Generate mock data in R using YAML configuration.

Installation

You can install a stable release from CRAN repository:

install.packages("fixtuRes")

You can install the latest version with remotes:

remotes::install_github("jakubnowicki/fixtuRes@develop")

Usage

fixtuRes package provides a set of tools that allow generating random mock data for testing or to use during development. Main one, R6 class named MockDataGenerator is a data generator fed with a configuration provided in a yaml file. You can also use lower level functions designed to generate data frames, vectors or single values.

MockDataGenerator

Let’s say, that you need a data frame with 5 columns. First one should be called “id” and contain a random integer from 100 to 999. Second, “code”, should be a string of three capital letters. Third one, “metric”, is a random numeric value in -10, 10 range. Fourth, called “type”, can be one of “TEST”, “PROD”, “QUA”. Finally, the fifth one is a boolean called “pass”. It should be set to TRUE if metric is above 3, otherwise it should be set to FALSE. To create a data frame that follows those rules you will need a configuration (you can find prepared file here):

my_data_frame:
  columns:
    id:
      type: integer
      min: 100
      max: 999
      unique: TRUE
    code:
      type: string
      pattern: "[A-Z]"
      length: 3
    metric:
      type: numeric
      min: -10
      max: 10
    type:
      type: set
      set: ["TEST", "PROD", "QUA"]
    pass:
      type: calculated
      formula: "metric > 3"

Now you can pass this configuration to a new MockDataGenerator object:

my_mock_generator <- fixtuRes::MockDataGenerator$new("path-to-my-configuration.yml")

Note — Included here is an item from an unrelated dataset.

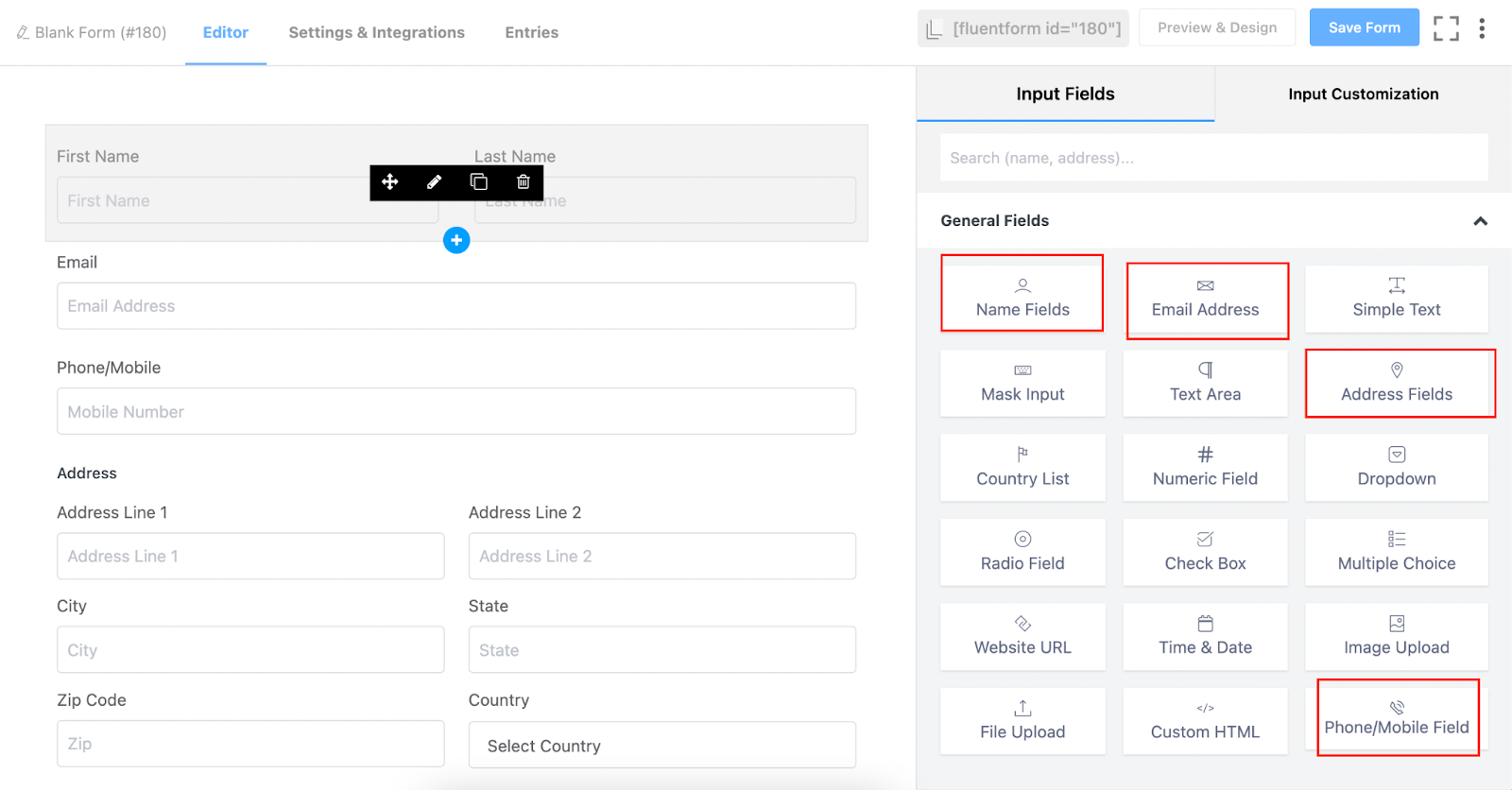The image size is (1512, 790).
Task: Collapse the General Fields section
Action: point(1480,221)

And just create a data frame you have just designed:

my_mock_generator$get_data("my_data_frame")

For a detailed description of configuration check this document.

Low level functions are described in R package documentation.

Showcase

You can check fixtuRes in action in Fake Data Generator. It enables live preview of your YAML configuration, downloading YAML itself and generated dataset.